L’esponente di Legambiente si dice molto preoccupata per le condizioni dell’impianto: “Chiaramente se non si investe – prosegue – la struttura va a perdersi, si può dire che è un corpo morente. E questo crea problemi sia ambientali che sociali”. Alla domanda se esiste un futuro per l’ex Ilva, Maranò sembra avere le idee piuttosto nette: “Certo che c’è, ma servono investimenti piuttosto importanti”.
“Questo non lo dico io – ha proseguito – lo affermano tutti gli esperti del settore e del mercato della siderurgia. Taranto può continuare a produrre e a servire per il fabbisogno nazionale di acciaio, ma a patto di alcuni passaggi importanti. A partire dalla decarbonizzazione, perché l’ex Ilva è l’unica struttura del suo genere ancora a ciclo integrale. Il mercato chiede sempre di più acciaio pulito, quindi le condizioni del mercato e la necessità di attuare una transizione verso lr rinnovabili impongono copiosi investimenti se si vuole vedere l’ex Ilva ancora aperta”.
La mancanza di una seria politica industriale
E qui si torna al punto iniziale, lo stesso promosso dai sindacati alla vigilia degli incontri con il governo: chi deve mettere i soldi? Chi cioè si farà carico degli investimenti necessari per garantire un futuro all’ex Ilva? Secondo Maria Maranò, l’attuale attore privato di Acciaierie Italiane non è affidabile: “L’azienda franco-indiana non ha speso niente e non sembra voler fare qualcosa nemmeno adesso”. La soluzione potrebbe passare dalla ricerca di un nuovo attore privato oppure da ulteriori esborsi di Invitalia: “Questo però non compete a me dirlo, non ho titoli per affermare cosa è meglio a livello aziendale – sottolinea Maranò – ma posso dire che ArcelorMittal non si è rivelata affidabile e mi auguro si tenga conto di questo in futuro”.

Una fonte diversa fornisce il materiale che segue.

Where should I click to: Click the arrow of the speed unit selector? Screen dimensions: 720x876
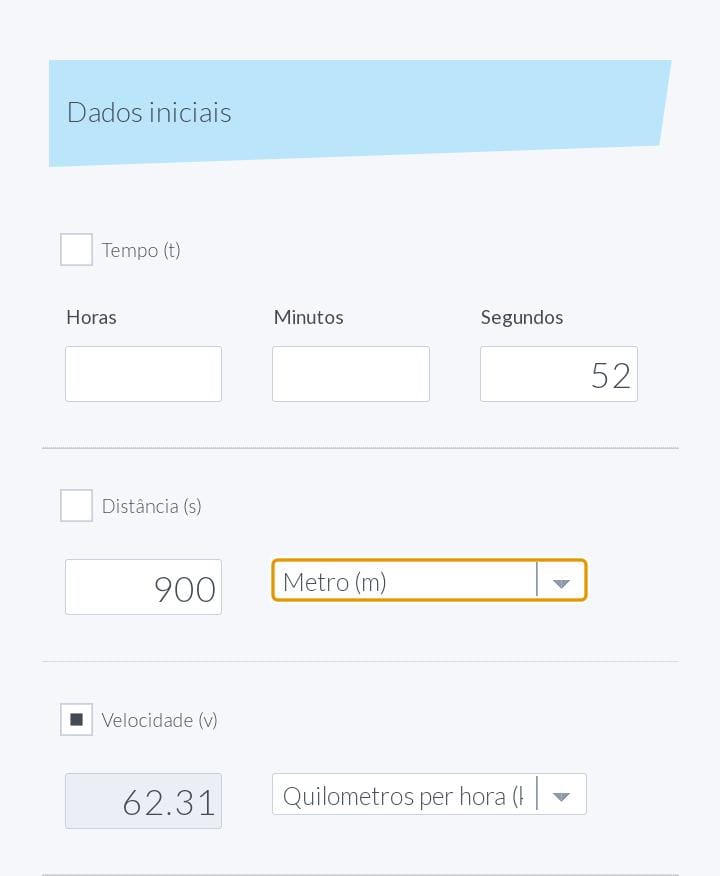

Nella sua riflessione, l’esponente di Legambiente si spinge oltre e punta il dito contro la mancanza di una seria politica industriale in Italia da molti anni a questa parte: “Vede – spiega Maranò – io non so nemmeno dire se la scelta di rendere l’ex Ilva un corpo morente sia frutto di una chiara decisione politica o di incapacità. Però, a prescindere, se si prende una strada almeno occorre batterla fino in fondo”.
Vale a dire che se il governo ritiene l’ex Ilva non più strategica per la politica industriale, allora deve predisporre un piano per la dismissione. Altrimenti, deve dare vita a un piano di rilancio: “O l’una o altra – prosegue Maranò – se si chiude, si deve dire cosa fare dell’impianto e parlare di bonifica dell’area. Se si resta aperti, occorre fare copiosi investimenti. Ma siccome nessun governo nell’ultimo decennio ha avuto le idee chiare sulla politica industriale da adottare, alla fine non si decide nulla”.
Con il rischio per la Puglia di ritrovarsi in casa due bombe ad orologeria: una sociale, per la perdita di un importante e vitale indotto lavorativo, e una ambientale per la mancata conversione dell’impianto o la mancata bonifica. Infine, c’è un problema di livello nazionale: con meno capacità produttive in casa, l’Italia rischia nel lungo termine di non poter continuare a essere né l’attuale potenza manifatturiera europea e né l’attuale secondo produttore di acciaio in Europa.